> _Problem to solve_
Repeat the data exactly. Pictures are not part of the copy.

------------------------------------------------------------

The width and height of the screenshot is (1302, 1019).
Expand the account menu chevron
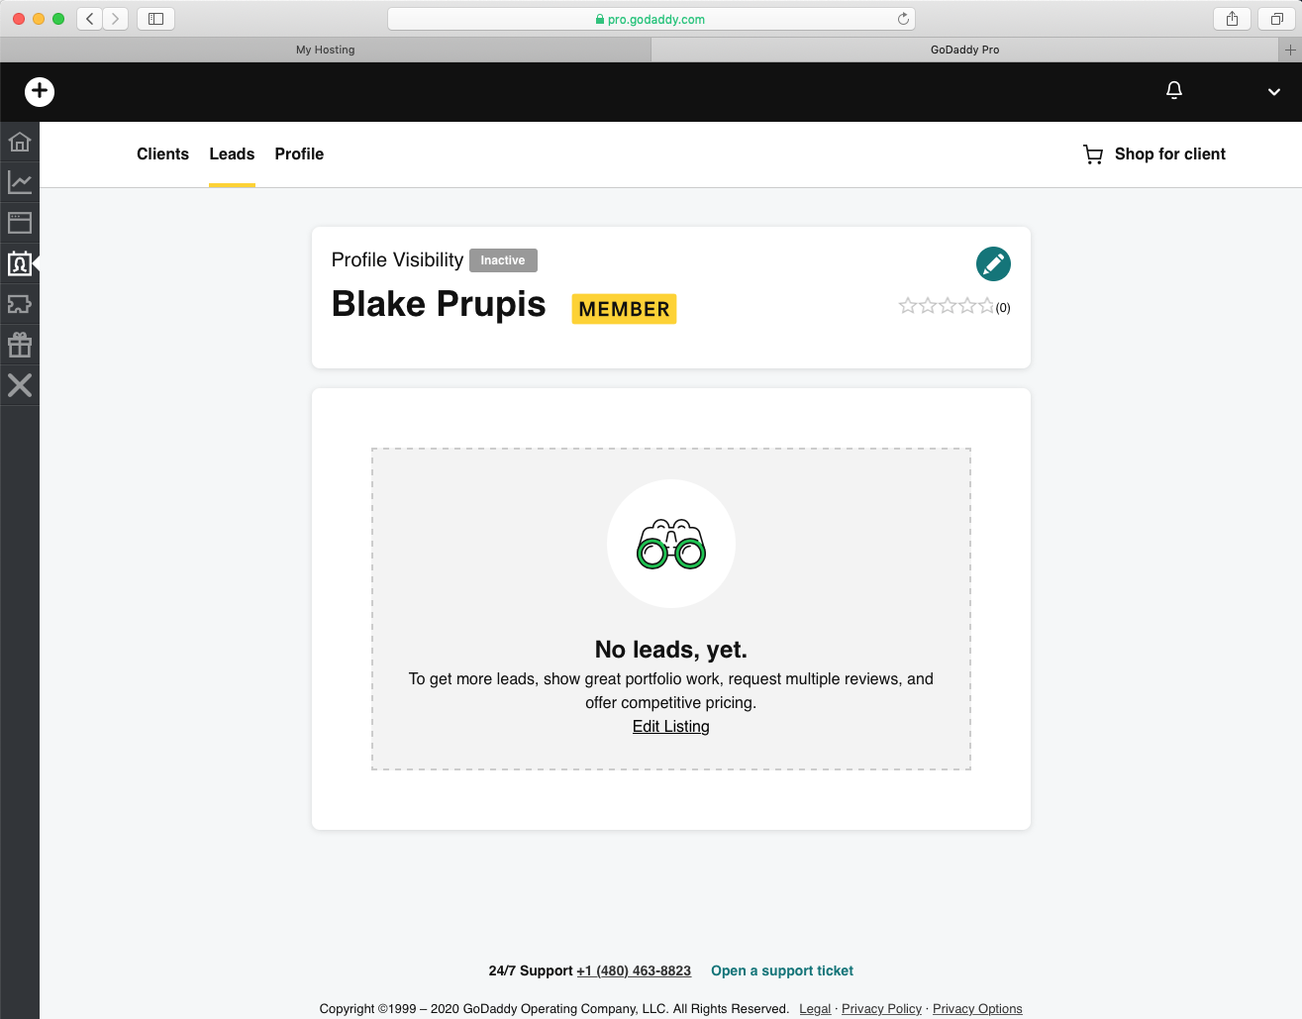point(1274,92)
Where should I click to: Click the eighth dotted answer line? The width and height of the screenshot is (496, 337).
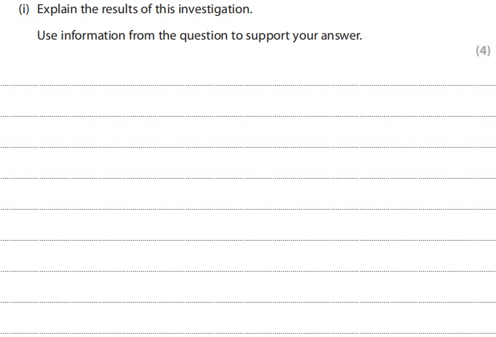click(x=248, y=302)
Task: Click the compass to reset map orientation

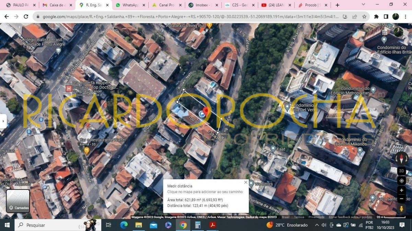Action: point(401,158)
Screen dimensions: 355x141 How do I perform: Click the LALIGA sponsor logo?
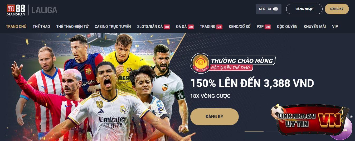(44, 10)
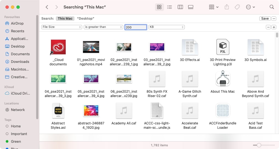Remove the File Size search criterion
This screenshot has height=149, width=279.
(x=268, y=27)
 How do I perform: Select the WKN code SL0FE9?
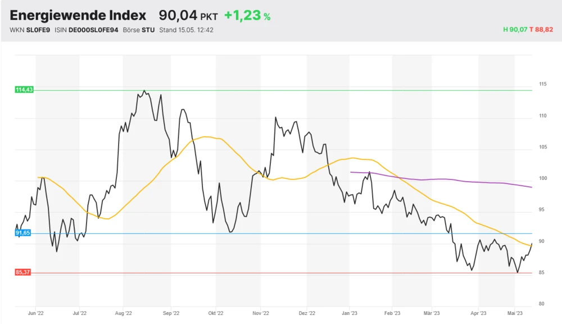(38, 30)
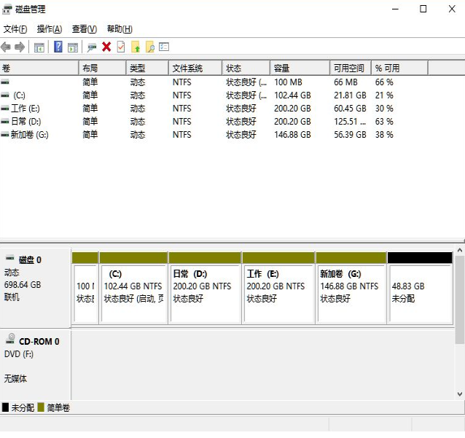Click the blue Help question mark icon

[58, 47]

------------------------------------------------------------

> _Task answer_
The width and height of the screenshot is (1302, 1019).
Expand the account menu chevron
point(1274,92)
Where should I click to: Click the eighth dotted answer line? The width and height of the screenshot is (496, 337).
click(x=248, y=302)
Task: Click the compass to reset map orientation

Action: point(401,158)
Screen dimensions: 355x141 How do I perform: Click the LALIGA sponsor logo?
(44, 10)
Remove the File Size search criterion
This screenshot has height=149, width=279.
(x=268, y=27)
 How do I perform: Select the WKN code SL0FE9?
(38, 30)
Click the blue Help question mark icon

[58, 47]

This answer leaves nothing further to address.